Central to this research is Cytochrome P450 2D6 (CYP2D6), a crucial enzyme that helps the body break down many drugs, including antidepressants and some pain medications. Due to common genetic differences, CYP2D6 activity varies across individuals. In addition to genetics, many widely used medications, such as bupropion, fluoxetine and paroxetine, can block this enzyme in a drug-drug interaction.
CYP2D6 plays a critical role in activating several commonly used opioids, including hydrocodone, oxycodone, tramadol and codeine, by converting them into active compounds that provide most, or all, of the pain-relieving activity associated with these drugs. The study found that when CYP2D6 activity is reduced, either due to genetics or from taking a medication that blocks the enzyme, the body may not produce enough of these active compounds, which can lead to poor pain control and may lead to more visits to the emergency department (ED) for pain management.

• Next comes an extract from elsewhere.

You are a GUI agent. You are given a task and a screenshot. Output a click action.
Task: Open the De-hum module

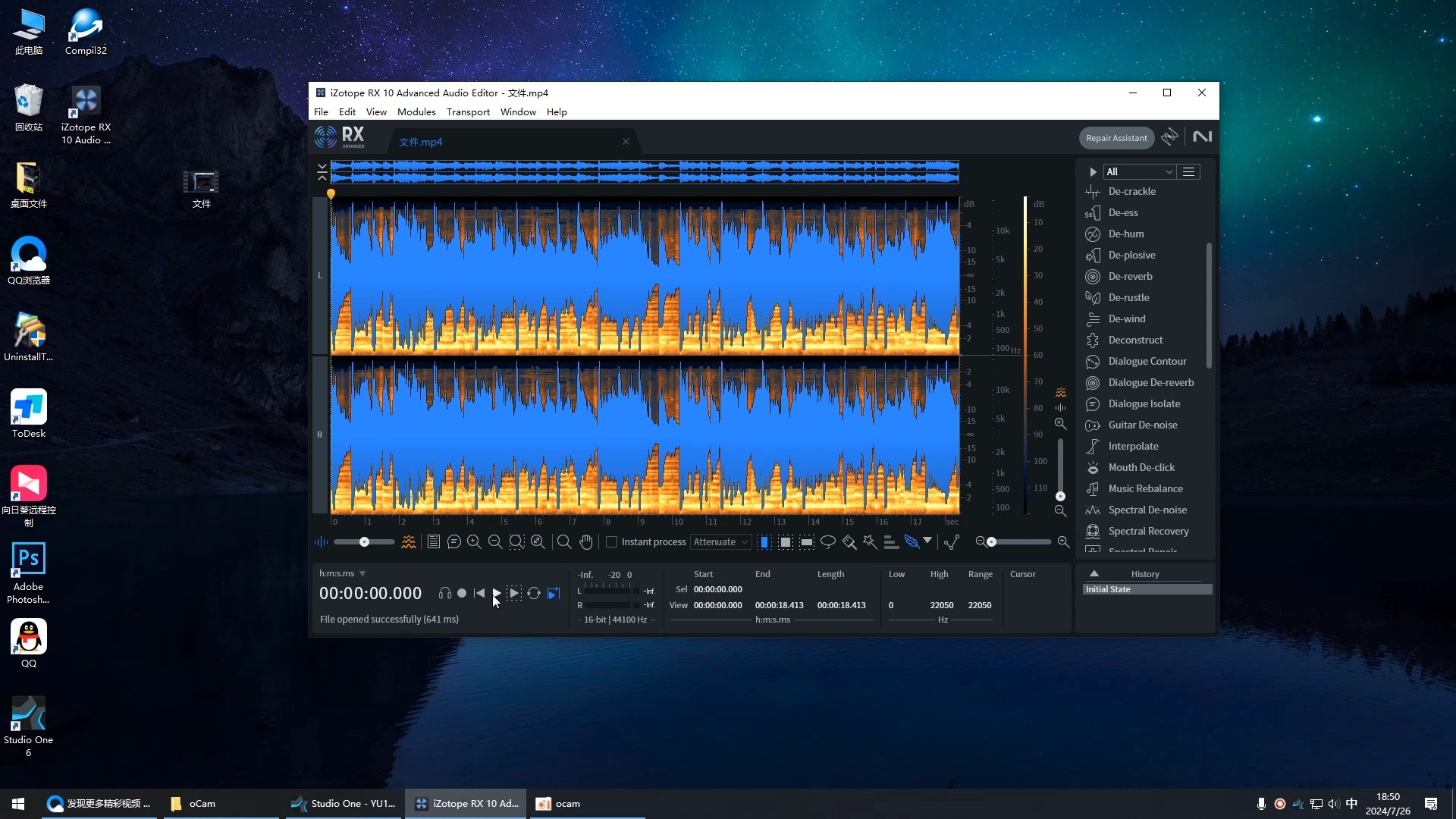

The research was led by Julie Johnson, Pharm.D, professor of Internal Medicine at The Ohio State University College of Medicine, professor of Pharmaceutics and Pharmacology at The Ohio State University College of Pharmacy and director of the Clinical and Translational Science Institute; and Noor Nahid, PhD, postdoctoral associate in the Department of Biomedical Informatics at the Ohio State College of Medicine. Using a large national dataset from the National Institutes of Health’s All of Us Research Program, and focusing on patients taking hydrocodone, oxycodone, tramadol or codeine for chronic pain, they found that those whose genetic makeup impairs the activity of CYP2D6, and/or those taking another medication that impairs CYP2D6’s activity, have substantially higher rates of visits to the ED for pain management. Given that ED visits are a large factor in health care costs, these findings hold great promise.

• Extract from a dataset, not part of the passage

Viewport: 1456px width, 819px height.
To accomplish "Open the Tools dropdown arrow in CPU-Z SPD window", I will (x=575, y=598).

“Our study suggests that CYP2D6 genotyping and careful evaluation of drug-drug interactions could improve pain management and reduce opioid-related visits to emergency departments,” Dr. Johnson says. “This is good news for patients and for hospital systems looking to optimize clinical outcomes and health care costs.”

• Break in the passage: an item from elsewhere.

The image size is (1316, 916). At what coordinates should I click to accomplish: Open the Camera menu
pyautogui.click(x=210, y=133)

Among opioids, those metabolized by CYP2D6 are the most prescribed in the United States, with approximately 45 million prescriptions filled in 2022. Because CYP2D6 activity can be blocked by other medications, Dr. Nahid highlights that while a person’s genotype remains constant, the presence of a CYP2D6 inhibitor can change over time and must be reassessed with each new opioid prescription.
“Knowing a patient’s CYP2D6 genotype, and assessing whether they are on a CYP2D6 inhibitor, can help doctors select the most appropriate medication for managing a patient’s pain,” Dr. Nahid says. “This makes a compelling case for personalized medicine built on sound science.”